Goodbye England’s rose
May you ever grow in our hearts
You were the grace that placed itself where lives were torn apart…
Few who watched Diana’s funeral can now forget Elton John’s sad tribute to the woman, he, loved and sorrowed for, at her end in that shocking, still-debated death in a Paris road tunnel. We remember the faces of the young princes, a small Harry, a silent, frozen Will, walking beside his father and uncle, behind his other’s cortege.
This was not the way it was meant to end for Diana, Princess of Wales. But the events of 25 years ago may spark momentous changes in a sector that appears to have adopted the old divine rights of kings for its own ends, public broadcasting.
Martin Bashir, the BBC journalist who started a frightened, suspicious woman on a path that would lead to her death, has been found to have been guilty of deceitful behaviour, and his employer, the BBC, of falling short of the “high standards of integrity and transparency which are its hallmark.”
The BBC, which protected Bashir, re-hiring him as a religion reporter, has now – finally – apologised in the wake of the report by retired senior judge John Dyson; a mean spirited, self-serving apology that sounds as if made, by the Beeb’s current boss, through gritted teeth, “While the BBC cannot turn back the clock after a quarter of a century, we can make a full and unconditional apology. The BBC offers that today.”
Bashir acknowledged that the faking of false documents (reported to the BBC by the graphic artist who was given the job, only to be ignored,) admitting, “It was a stupid thing to do”. Stupid, yes, but ultimately, it took a woman’s life.
And it was more than stupidity on the part of BBC bosses, it was lack of transparency, sheer venality and lack of probity that kept the story under wraps for nearly half a century.
The Diana story is not the BBC’s only major scandal. We have learnt in recent years how top brass protected one of its major personalities, paedophile — possibly necrophile — Jimmy Saville from investigation by its own reporters and continue to protect his memory after his death.
The BBC is taxpayer-funded, as is Our ABC. How many ABC reporters have ‘gotten away’ with similar ‘mistakes’ perpetrating a snide smear campaign that just goes far enough to destroy their victim’s life forever?
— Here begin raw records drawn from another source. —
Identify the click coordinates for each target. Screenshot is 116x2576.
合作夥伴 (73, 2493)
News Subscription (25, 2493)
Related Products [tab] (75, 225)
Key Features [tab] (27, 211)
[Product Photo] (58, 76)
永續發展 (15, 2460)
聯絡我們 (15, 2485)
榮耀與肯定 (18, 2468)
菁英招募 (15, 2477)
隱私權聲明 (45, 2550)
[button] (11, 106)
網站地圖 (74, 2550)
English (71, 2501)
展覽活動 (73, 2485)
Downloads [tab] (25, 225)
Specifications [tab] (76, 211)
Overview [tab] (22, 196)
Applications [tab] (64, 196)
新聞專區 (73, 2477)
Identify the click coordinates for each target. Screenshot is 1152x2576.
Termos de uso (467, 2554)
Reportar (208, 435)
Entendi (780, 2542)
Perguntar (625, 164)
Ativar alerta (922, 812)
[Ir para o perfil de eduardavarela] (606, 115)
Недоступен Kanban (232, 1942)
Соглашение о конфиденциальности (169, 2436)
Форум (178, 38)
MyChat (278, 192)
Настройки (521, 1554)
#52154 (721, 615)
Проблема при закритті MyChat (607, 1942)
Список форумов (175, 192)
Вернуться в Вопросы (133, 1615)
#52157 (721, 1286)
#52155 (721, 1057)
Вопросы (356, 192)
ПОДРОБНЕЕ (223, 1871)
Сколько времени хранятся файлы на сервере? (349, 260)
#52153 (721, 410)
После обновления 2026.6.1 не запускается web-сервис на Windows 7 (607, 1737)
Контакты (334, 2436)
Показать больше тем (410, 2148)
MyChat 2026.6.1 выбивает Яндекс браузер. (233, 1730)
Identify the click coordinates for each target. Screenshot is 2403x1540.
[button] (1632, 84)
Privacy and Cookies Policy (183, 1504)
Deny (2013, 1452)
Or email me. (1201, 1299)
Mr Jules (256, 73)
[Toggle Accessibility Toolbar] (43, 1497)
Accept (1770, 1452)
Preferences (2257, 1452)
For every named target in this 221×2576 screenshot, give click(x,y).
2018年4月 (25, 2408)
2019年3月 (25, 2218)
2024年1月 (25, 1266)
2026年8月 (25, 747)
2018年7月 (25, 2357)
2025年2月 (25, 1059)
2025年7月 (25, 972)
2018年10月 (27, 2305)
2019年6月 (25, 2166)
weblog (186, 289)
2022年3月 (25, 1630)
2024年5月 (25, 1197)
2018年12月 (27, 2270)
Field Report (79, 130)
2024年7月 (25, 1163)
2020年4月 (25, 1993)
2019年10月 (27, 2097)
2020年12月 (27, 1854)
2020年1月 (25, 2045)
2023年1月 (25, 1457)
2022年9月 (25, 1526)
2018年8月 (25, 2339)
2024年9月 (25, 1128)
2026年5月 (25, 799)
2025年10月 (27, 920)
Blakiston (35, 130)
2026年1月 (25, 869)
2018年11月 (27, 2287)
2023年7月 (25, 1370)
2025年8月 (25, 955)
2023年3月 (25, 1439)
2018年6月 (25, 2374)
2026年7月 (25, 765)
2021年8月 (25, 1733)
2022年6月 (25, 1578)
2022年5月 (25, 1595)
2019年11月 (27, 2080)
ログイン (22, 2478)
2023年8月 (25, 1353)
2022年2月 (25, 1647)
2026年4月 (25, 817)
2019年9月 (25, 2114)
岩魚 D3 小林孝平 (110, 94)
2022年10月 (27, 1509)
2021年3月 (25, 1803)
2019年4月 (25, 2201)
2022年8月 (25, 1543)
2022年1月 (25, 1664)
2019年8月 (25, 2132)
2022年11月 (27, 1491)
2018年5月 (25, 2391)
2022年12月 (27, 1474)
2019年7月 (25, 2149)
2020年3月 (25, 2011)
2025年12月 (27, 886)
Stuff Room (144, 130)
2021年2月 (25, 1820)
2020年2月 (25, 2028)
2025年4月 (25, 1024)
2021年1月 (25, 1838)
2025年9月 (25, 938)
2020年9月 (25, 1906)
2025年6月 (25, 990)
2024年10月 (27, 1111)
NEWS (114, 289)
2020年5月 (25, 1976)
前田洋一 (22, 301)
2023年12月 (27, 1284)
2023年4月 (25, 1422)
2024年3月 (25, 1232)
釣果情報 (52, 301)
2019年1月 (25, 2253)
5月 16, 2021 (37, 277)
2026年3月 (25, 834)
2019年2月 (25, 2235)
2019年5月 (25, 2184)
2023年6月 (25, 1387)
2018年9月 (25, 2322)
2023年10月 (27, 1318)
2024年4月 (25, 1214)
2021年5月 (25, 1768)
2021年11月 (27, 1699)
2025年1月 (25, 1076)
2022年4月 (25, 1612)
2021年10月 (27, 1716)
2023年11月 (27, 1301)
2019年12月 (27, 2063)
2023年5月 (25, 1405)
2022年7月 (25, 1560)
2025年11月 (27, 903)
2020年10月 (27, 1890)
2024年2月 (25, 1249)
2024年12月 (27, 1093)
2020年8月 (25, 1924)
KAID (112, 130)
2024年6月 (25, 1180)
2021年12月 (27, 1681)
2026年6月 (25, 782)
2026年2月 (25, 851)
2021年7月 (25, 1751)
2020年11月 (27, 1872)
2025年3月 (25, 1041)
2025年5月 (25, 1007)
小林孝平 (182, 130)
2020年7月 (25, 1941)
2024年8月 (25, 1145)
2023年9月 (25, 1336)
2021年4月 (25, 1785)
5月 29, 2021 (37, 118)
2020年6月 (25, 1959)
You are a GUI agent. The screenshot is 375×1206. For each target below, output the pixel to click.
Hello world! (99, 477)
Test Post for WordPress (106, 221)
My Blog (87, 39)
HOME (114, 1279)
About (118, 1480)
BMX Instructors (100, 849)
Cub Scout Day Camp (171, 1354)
The matter of Christian Porter is before the courts, but even a High Court ruling unambiguously in favour of George Pell has been unable to salvage his reputation from years of ABC mauling. And while dead people can’t sue, the ABC is at a centre of a storm at the moment over its lurid allegations about former New South Wales premier Neville Wran and the Luna Park ghost train fire in the seventies; allegations strongly contested by figures such a journalist turned premier Bob Carr and former Wran adviser — and Sydney Morning Herald editor — Milton Cockburn
ABC journalists consider themselves protected species but should they be? If a public servant in say, the Department of Health, was to slander, without proof, a colleague or member of the public, retribution would be swift, possibly leading to dismissal, if human tragedy subsequently occurred.
In London, Home Secretary Priti Patel has called for a review of the BBC’s charter, saying it has been ‘compromised’ and that next year’s review will be ‘a very, very significant moment’ for the UK’s national broadcaster. Should the BEEB become a subscription model – many taxpayers might agree.
The ABC’s charter should equally be scrutinised by parliament, as to whether it fulfils its obligations to Australians under its charter rules. If it is found wanting, it is up to the government to take the necessary action. Australians expect and deserve nothing less.
Polling commissioned by the Menzies Research Centre and released earlier this week shows how increasingly irrelevant the ABC is becoming to Australians.
It would be ironic if the death of “the People’s Princess” led to the dethroning of the poobahs of public broadcasting — or, at the least, their appalling inclination to regard us as a witless peasantry.